Detecting the presence of parasites and signs of diseases through photos shared by the public may provide valuable information about the occurrence of current and newly introduced pathogens and parasites, improving surveillance efforts. Several wildlife diseases and parasites show characteristic infection symptoms, and therefore their potential occurrence can be detected using community science data. Besides photos uploaded by the public on platforms used here, online databases of camera trap photos (e.g., could be used as additional sources of parasite/disease surveillance. Camera trap photos have already been used to characterize the distribution and seasonality of sarcoptic mange (caused by the mite Sarcoptes scabiei) in carnivores (Carricondo-Sanchez et al. 2017). Moreover, the presence and abundance of dermal pathogens and parasites of aquatic mammals have also been monitored using photography-based tools (Hunt et al. 2013). Pseudogymnoascus destructans (the causative agent of white-nose syndrome) shows visible symptoms on the dermal tissue of infected bats and can be recognized from photos (Puechmaille et al. 2011). Botfly infection also frequently appears on photographs submitted to community science sites (e.g., tree squirrel botfly Cuterebra emasculator, infecting its host, the grey squirrel Sciurus carolinensis). While reliable species-level identification of parasites requires morphological and/or molecular examination, these observations provide a good indication of the presence and abundance of certain parasite genera in their hosts and at different locations. Using photographs to access the presence, distribution, and seasonality of pathogens is regularly applied, not only in animal-associated pathogens or parasites, but also in research on phytopathogenic species. For instance, aerial photographs can provide data on wide-scale infection presence in various plant species (Mohanty et al. 2016; Castelao Tetila et al. 2017; Wiesner-Hanks et al. 2019).

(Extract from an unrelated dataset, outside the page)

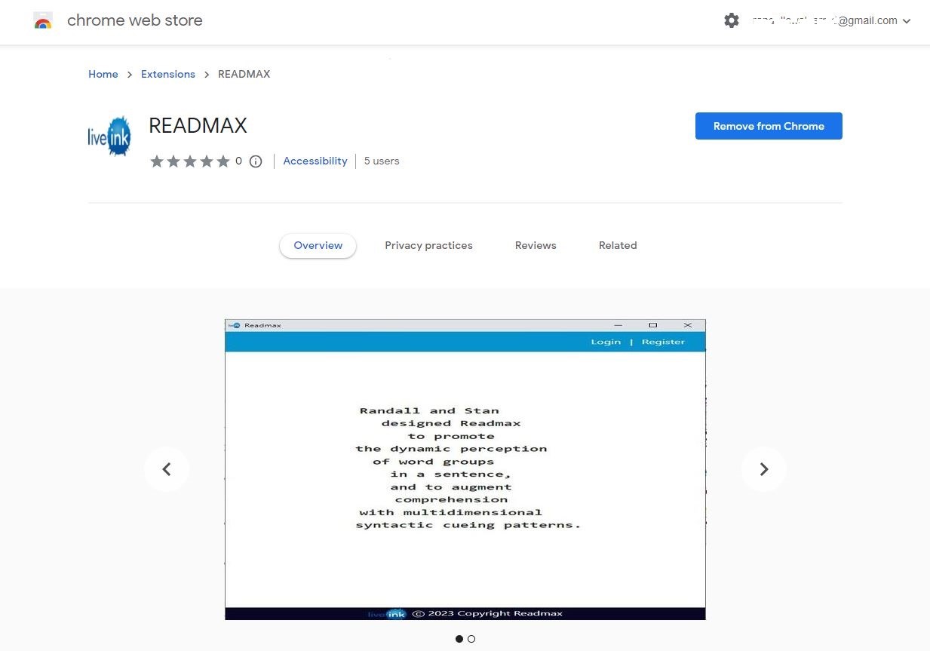Select the second carousel dot

(x=471, y=639)
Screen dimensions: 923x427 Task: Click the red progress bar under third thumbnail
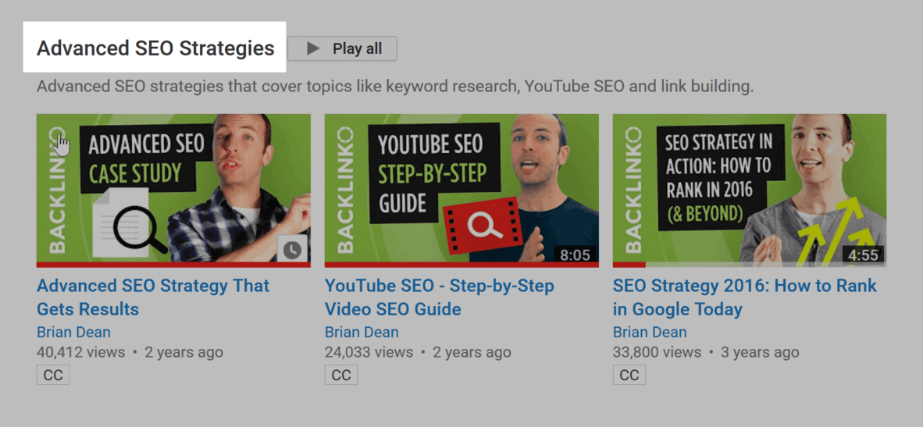pyautogui.click(x=629, y=265)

Biodiversity conservation, including the conservation of rare and vulnerable parasites, is increasingly recognized, and needs more research focus both now and in the future (Dougherty et al. 2016; Cizauskas et al. 2017; Carlson et al. 2020; Szentiványi et al. 2020). More studies are needed to better understand which environmental factors drive the distribution of vulnerable parasite species and to better protect their habitats to ensure their future survival. Overall, community science is an increasingly important tool in parasite and disease surveillance, such as in the case of the current study, and may gain further importance in the detection of rarely observed parasite species, contributing to conservation efforts.